I was looking for an introductory book on peer-to-peer (P2P) application and their application to grid computation. Web services was a bonus, as it is something I don’t usually play with.
Content and opinions
The book is split in four parts. The first chapter is an introduction to distributed systems, with the definitions and some examples of what is and what is not a centralized (by opposition to decentralized) application or framework. For people novice to P2P, the examples and the problems are well presented.
The first part goes into details of a distributed environment. The P2P solution is thus exposed, with its specific aspects, social (P2P has not a good reputation, to say the least) or routing (accessing peer behind firewalls, routers). As web services are one of the main subjects of the book, they are presented next. The last chapter tackles grid computing through its evolution, the current definition of a grid and the Globus Toolkit 2 architecture. Those chapters are really interesting because they lay down the ground for the remaining of the book.
The second part is about several P2P technologies that can be used, as well as some specific issues. Jini and Gnutella are the first ones to be exposed. They were not developed to answer to the same questions: Jini is about Remote Objects and Gnutella is about file sharing. These technologies introduce the issues of scalability and security ; the first tackles the use of more nodes in the grid, the second the protection of the grid. Finally, Freenet and JXTA are exposed. The first is dedicated to fiel storage on a distributed data grid, the second is a generic P2P framework. The chapters on the different technologies do not bring more information than what can be found on tutorials on the net, but they explain them in a clear way. Scalability and security are aspects that are sometimes forgotten in the design of a distributed system, so their presence in this part of the book helps remembering them.
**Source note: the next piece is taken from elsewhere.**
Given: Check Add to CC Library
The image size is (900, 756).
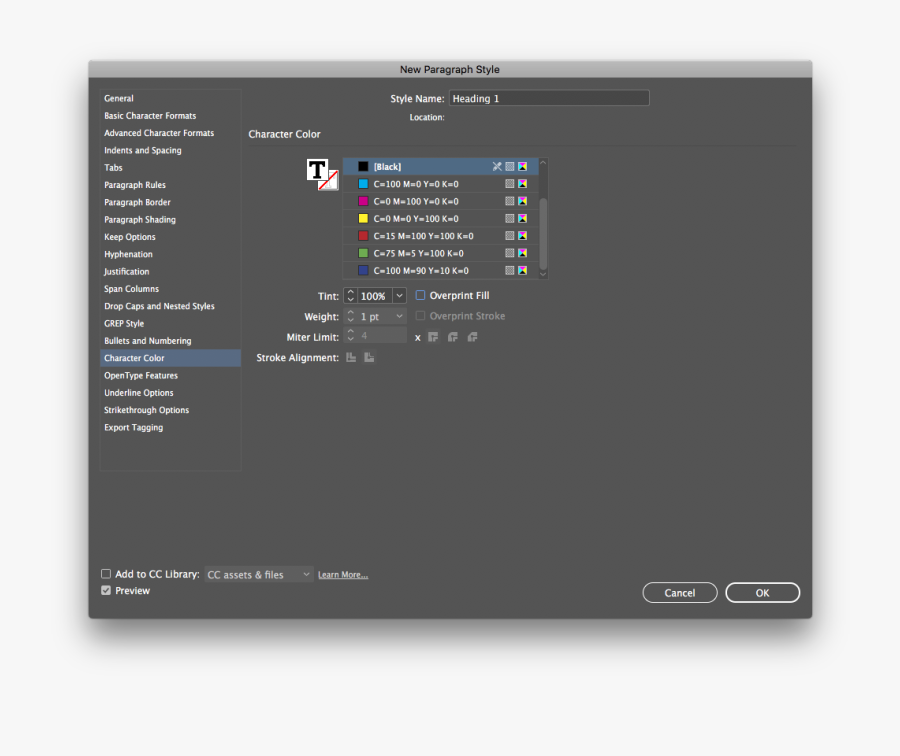Looking at the screenshot, I should tap(106, 574).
Part three tackles Jini, JXTA and web service deployement. The first two chapters have some code samples that can be used ; for web service, there is only some XML fragments. Several formats are exposed in this chapter with their advantages and drawbacks.
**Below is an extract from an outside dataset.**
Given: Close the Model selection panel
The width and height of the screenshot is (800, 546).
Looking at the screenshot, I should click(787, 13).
Finally, the fourth chapter presents web services applied to grid systems. This gives grid services. The Globus toolkit 3 can be used for those grid services, and the future version 4 is introduced as well. This part is the shortest, maybe because these special services are not widely used, and a lot should still be explored to have a clear software designed (which may be used by the Globus toolkit 4, according to the book).
Conclusion
The good writting style of the book helps reading the book, as some pages can be difficult to understand. The final goal is to present grid services, with the underlying frameworks and tools that are grid (and P2P) systems and web services. The beginner is taken from the basics to advanced concepts, which can be applied to concrete grids.
If grid computation, how they can be done, and web services are of interest to you, I suggest you read this book.